COMMENTS (11 Comments, most recent shown first)

srittenberg@gmail.com
I enjoy everything Mr James writes. And so I go back and re-read older articles that I may have missed somehow, like this one.

FYI, Bobby Doerr would have been 100 on Saturday.
8:08 PM Apr 4th
 
RMc
"With regard to the recent Hall of Fame controversy..." You know, you could write a column with this introduction every year for the rest of your life. (Indeed, you could've done so any time in the last fifty years, or more!)
7:33 AM Dec 9th
 
RangeFactor
I couldn't help but to calculate what's the longest theoretical amount of time someone could be a living member of the Hall of Fame.

Cincinnati Reds pitcher Joe Nuxhall made his MLB debut in 1944 at the age of 15, almost 16. If he had pitched at a spectacular level [he didn't], like Koufax, pitched every season from 1944-1953 [he didn't], and retired after 1953 [he didn't], he would have been enshrined in Cooperstown in the Summer of 1959, around the time of his 31st birthday.

Nuxhall passed away in 2007 at the age of 79. If he had matched the lifespan of the longest-living man ever documented, 116, he'd have enjoyed his status as a Hall of Famer for 85 years.

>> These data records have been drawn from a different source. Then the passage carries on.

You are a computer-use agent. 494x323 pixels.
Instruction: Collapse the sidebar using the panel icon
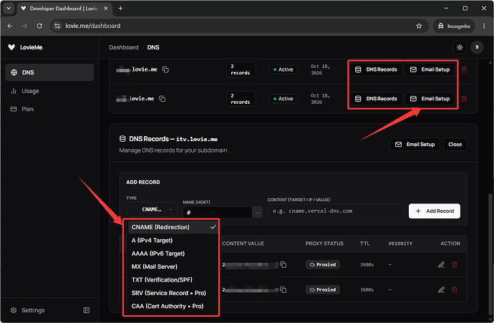[87, 310]
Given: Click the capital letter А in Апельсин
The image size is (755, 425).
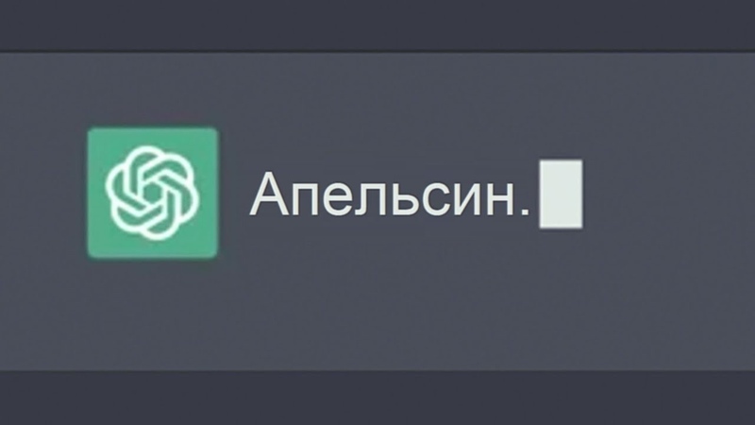Looking at the screenshot, I should [270, 194].
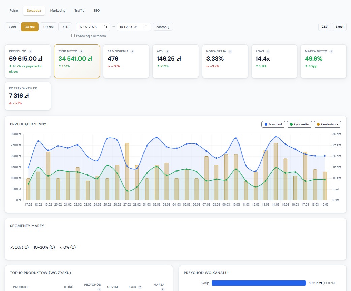Viewport: 351px width, 291px height.
Task: Select the 90 dni range
Action: coord(49,27)
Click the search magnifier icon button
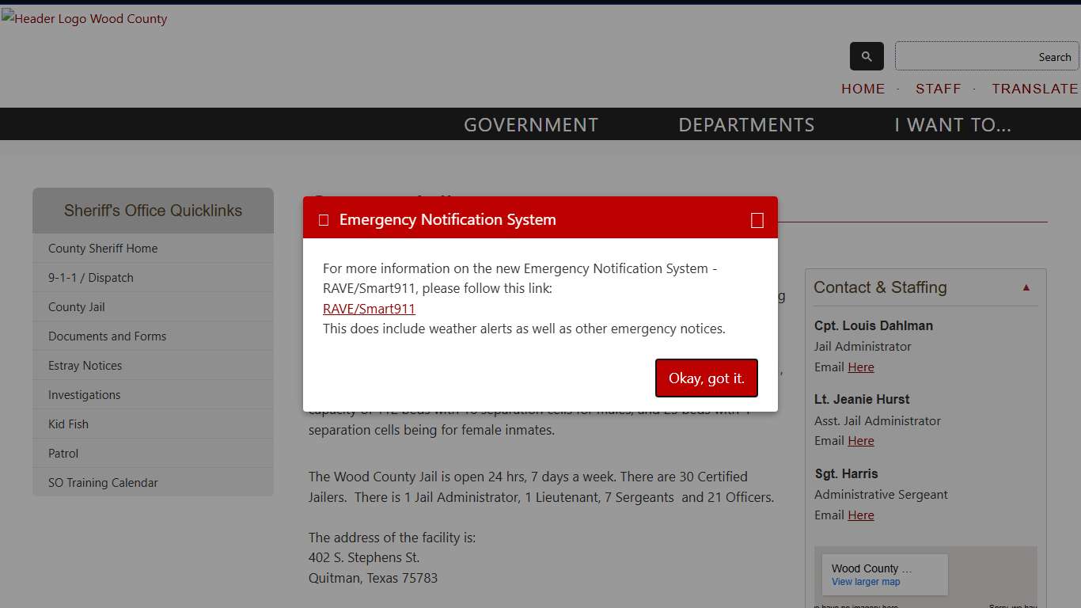The width and height of the screenshot is (1081, 608). [867, 57]
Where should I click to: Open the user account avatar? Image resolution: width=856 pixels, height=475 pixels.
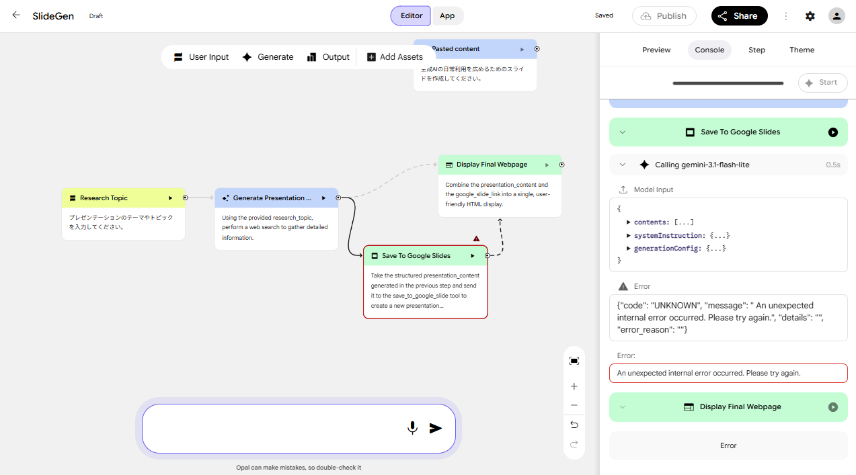click(836, 16)
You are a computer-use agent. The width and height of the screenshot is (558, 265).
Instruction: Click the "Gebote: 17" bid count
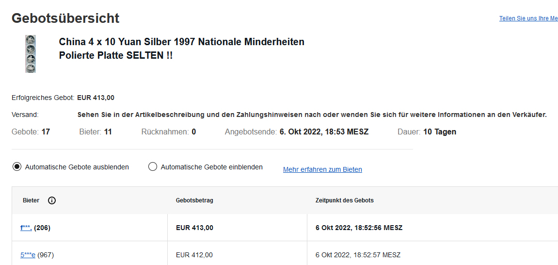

Yes, someone could pitch from ages 0-9 and live to be 145, but let's not get ridiculous.​
4:05 PM Nov 30th
 
bjames
Responding to wdr. . .1905 is a little early to chalk off the end of that era. Tuberculosis and Syphilis were both at epidemic levels from 1905 until the early 1920s. A lot of stars continued to die young in that era.
12:26 PM Nov 28th
 
wdr1946
A very high percentage of baseball's early stars (from 1871 to say 1905) died at a tragically early age, many of alcoholism or syphillis, as well as from infectious diseases that almost no one dies of now, esp. tuberculosis. Old baseball players, once they left the game, even the best ones, had no pensions or Social Security, and were simply left to rot. There were also no ceremonials like the Hall of Fame or Old Timers' games- certainly very few- to keep them in the public eye, and many simply disappeared without trace. This wasn't helped by the fact that they usually had few marketable skills besides playing baseball.
12:17 AM Nov 28th
 
BobGill
Maybe John is thinking of special cases like the immortal Babe Ruth.

7:41 PM Nov 27th
 
doncoffin
JohnPontoon--Are you suggesting there are some zombie HoF members? Or some whose bodies live on while their brains have taken a permanent vacation?
7:15 PM Nov 27th
 
JohnPontoon
I'd be tickled pink if some of our Devil's-advocate gents were to try their best to tell Bill why they think he's using the wrong definition of "living."
5:48 PM Nov 27th
 
bhalbleib
@StatsGuru, more relevant is the LE from election date to death (since no one zero years old is getting elected to the HOF), but that is obviously more difficult to determine (although surely going up, just like Male LE) since each person will be elected at a different age. HOwever, a 40 year old man has a LE of 38.6 years (2014 SS Actuarial Tables), a 45 year old man has a LE of 34.04 years and a 50 year old man has a LE of 29.64 years. Essentially, we are quickly reaching the point that a male who lives past 40 is expected to live to age 80.
12:05 PM Nov 27th
 
evanecurb
Red Schoendienst and Whitey Ford are both still alive. I didn't know that. I always want guys to be elected within a few years after they retire. I think it's a shame when people are elected posthumously after being denied induction multiple times while living. I like to see the guys have their moment in the sun.
10:24 AM Nov 27th
 
StatsGuru
There is also the possibility that the death rate is declining because people are living longer in general. Male life expectancy in 1970 was 67.1 years. It was 76.4 years in 2014, the last year I could quickly find with a figure.